Imagine the ability to invent incredible wonders, imbued with the power to bend the very laws of nature. Now, imagine that power in the hands of a 14 year old girl.
Zora Sparks is a genius by all accounts. Having grown up in the foster care system, she has learned through experience to rely on herself and her own abilities, specifically her amazing skill in the Wonderous Science – a fabled knowledge that has raised kingdoms with unimaginable artifacts, and
toppled societies with terrible weapons. The Laurel Society has made it their mission to guide and protect those with this amazing ability, and “contain” those that have used it for evil. Now it falls to Ms. Daisy Kidd, a member of The Wardens Division of the society, to watch after Zora and her
precocious little brother, Nate. But, unknown forces are plotting in the shadows, and they have plans for the young prodigy. Can Daisy, Zora, and Nate discover what lies in the secret history of The Laurel Society before it’s to late?

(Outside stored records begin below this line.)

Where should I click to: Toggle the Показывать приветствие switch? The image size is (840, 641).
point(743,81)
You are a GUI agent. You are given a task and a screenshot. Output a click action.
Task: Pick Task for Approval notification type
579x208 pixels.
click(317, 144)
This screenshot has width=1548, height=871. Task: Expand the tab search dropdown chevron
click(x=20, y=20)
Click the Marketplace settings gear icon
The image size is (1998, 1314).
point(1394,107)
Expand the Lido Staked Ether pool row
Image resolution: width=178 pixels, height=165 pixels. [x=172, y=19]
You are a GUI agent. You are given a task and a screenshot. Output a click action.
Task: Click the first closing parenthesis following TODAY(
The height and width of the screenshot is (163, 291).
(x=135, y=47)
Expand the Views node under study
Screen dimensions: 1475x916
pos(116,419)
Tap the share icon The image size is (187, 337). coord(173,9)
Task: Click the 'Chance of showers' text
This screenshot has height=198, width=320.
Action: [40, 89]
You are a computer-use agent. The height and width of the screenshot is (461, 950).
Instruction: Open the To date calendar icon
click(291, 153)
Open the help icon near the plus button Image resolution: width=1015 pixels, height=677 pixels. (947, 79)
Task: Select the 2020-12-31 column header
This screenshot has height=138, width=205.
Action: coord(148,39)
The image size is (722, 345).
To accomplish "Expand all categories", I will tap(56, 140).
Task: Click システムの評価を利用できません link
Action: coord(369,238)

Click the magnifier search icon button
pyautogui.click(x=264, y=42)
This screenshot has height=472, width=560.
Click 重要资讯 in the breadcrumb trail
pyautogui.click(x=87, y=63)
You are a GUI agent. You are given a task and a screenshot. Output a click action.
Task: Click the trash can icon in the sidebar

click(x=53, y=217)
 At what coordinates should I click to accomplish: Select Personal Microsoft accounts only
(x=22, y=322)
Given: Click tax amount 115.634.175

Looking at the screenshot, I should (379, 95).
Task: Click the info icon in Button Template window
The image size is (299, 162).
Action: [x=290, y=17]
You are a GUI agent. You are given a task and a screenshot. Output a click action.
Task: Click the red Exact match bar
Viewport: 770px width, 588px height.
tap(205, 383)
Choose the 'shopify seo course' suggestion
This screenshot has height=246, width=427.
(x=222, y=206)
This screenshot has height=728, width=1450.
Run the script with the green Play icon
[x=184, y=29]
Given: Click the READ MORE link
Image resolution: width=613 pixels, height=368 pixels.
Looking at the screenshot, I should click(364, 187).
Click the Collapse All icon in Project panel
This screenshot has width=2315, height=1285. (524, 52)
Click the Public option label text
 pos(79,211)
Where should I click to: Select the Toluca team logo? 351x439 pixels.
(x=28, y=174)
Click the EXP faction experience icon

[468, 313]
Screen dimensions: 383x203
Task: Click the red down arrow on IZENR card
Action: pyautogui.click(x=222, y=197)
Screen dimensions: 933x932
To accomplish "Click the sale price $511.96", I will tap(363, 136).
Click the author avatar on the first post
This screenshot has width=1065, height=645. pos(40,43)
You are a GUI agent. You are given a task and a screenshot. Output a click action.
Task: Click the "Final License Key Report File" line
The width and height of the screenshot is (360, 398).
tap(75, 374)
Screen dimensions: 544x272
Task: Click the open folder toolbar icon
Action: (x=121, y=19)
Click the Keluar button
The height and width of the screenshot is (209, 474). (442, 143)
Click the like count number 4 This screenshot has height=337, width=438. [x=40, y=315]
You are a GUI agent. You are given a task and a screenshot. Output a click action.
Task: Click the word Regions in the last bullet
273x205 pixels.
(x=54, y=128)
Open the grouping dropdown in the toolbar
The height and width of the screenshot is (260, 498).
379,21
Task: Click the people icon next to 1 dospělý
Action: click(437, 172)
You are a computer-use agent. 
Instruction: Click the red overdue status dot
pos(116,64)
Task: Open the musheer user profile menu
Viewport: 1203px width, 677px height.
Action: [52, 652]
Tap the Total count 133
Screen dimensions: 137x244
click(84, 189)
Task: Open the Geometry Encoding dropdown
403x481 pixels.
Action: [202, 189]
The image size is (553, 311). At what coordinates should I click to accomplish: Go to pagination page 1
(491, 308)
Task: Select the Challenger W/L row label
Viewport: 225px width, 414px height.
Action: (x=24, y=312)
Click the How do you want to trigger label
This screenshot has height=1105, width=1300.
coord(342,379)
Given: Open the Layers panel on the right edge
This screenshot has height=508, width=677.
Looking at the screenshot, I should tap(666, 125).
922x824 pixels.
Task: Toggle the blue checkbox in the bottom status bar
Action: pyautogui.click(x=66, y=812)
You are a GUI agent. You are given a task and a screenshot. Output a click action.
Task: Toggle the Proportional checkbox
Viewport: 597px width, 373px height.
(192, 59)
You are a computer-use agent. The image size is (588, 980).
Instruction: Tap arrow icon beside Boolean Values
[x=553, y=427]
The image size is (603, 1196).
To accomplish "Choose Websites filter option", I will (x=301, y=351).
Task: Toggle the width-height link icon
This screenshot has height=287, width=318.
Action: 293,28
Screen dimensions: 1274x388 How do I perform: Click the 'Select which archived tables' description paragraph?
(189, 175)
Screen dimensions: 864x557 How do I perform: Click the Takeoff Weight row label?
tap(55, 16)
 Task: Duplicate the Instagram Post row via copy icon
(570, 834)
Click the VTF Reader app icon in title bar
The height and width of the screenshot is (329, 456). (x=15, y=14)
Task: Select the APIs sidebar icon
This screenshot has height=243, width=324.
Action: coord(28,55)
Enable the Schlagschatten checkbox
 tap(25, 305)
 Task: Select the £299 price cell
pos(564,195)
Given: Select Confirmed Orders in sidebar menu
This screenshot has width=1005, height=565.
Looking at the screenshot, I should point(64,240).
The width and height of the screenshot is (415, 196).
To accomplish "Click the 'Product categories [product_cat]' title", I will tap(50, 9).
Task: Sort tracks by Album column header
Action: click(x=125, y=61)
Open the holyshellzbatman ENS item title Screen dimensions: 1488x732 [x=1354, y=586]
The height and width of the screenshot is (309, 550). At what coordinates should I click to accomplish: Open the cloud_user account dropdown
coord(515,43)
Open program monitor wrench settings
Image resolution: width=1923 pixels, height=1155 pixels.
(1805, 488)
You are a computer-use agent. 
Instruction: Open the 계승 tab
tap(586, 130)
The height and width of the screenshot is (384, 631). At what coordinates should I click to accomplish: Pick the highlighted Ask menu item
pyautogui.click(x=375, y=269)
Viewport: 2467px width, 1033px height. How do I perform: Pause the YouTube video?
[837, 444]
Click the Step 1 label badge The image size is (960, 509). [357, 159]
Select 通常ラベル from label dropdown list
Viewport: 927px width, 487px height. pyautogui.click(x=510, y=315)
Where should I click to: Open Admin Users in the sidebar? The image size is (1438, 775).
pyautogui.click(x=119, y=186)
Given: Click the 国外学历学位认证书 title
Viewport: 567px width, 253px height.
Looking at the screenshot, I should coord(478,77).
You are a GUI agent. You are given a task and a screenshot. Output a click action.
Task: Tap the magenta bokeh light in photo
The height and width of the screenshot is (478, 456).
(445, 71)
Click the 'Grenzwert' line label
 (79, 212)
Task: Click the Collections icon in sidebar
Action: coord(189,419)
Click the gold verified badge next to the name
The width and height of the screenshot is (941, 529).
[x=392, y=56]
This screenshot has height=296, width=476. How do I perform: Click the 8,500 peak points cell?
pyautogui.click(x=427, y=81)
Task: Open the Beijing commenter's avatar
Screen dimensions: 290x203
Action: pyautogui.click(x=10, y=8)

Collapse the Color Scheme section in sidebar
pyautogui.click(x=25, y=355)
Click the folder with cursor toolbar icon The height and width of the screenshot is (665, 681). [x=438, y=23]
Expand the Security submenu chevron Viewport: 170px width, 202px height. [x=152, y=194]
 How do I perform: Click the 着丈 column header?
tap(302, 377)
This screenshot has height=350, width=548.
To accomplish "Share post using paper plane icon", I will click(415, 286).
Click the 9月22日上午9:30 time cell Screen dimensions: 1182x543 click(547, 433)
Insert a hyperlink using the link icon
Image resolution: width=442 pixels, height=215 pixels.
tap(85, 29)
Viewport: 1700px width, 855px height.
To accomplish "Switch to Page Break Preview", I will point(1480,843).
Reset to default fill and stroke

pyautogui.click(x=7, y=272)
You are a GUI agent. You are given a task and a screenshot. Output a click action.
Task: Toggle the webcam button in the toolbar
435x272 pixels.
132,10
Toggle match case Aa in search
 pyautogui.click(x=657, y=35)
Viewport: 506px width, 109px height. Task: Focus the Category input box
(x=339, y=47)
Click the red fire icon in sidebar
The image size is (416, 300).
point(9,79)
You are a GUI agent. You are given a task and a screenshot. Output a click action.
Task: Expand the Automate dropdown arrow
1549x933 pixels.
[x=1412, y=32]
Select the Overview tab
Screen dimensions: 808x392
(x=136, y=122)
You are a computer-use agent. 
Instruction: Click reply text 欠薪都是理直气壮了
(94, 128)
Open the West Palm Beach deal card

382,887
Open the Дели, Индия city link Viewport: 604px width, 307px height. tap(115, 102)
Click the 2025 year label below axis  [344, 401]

Let me know what you think of the idea
If you aren't familiar with Vivian Maier's photography, then you are really missing out. I learned about her body of work about the same time that everyone else in the world did – when her lifetime's worth of film negatives were discovered during an auction. I won't recount the story of her life, or how her amazing work was hidden away for so many years (you should read about it yourself – it's quite an interesting tale.) What I will share with you, dear reader, is the lesson I learned from her art. Vivian spent years traveling and capturing some to the most striking images I have ever seen. Every time I look at one of her photos, I am mesmerized by her ability to see symmetry, depth, and beauty in every portrait and facade she pointed her camera at. She could empathize on a incredible level, not only capturing a true sense of humanity, but also a sense of history in a single moment. It takes my breath away.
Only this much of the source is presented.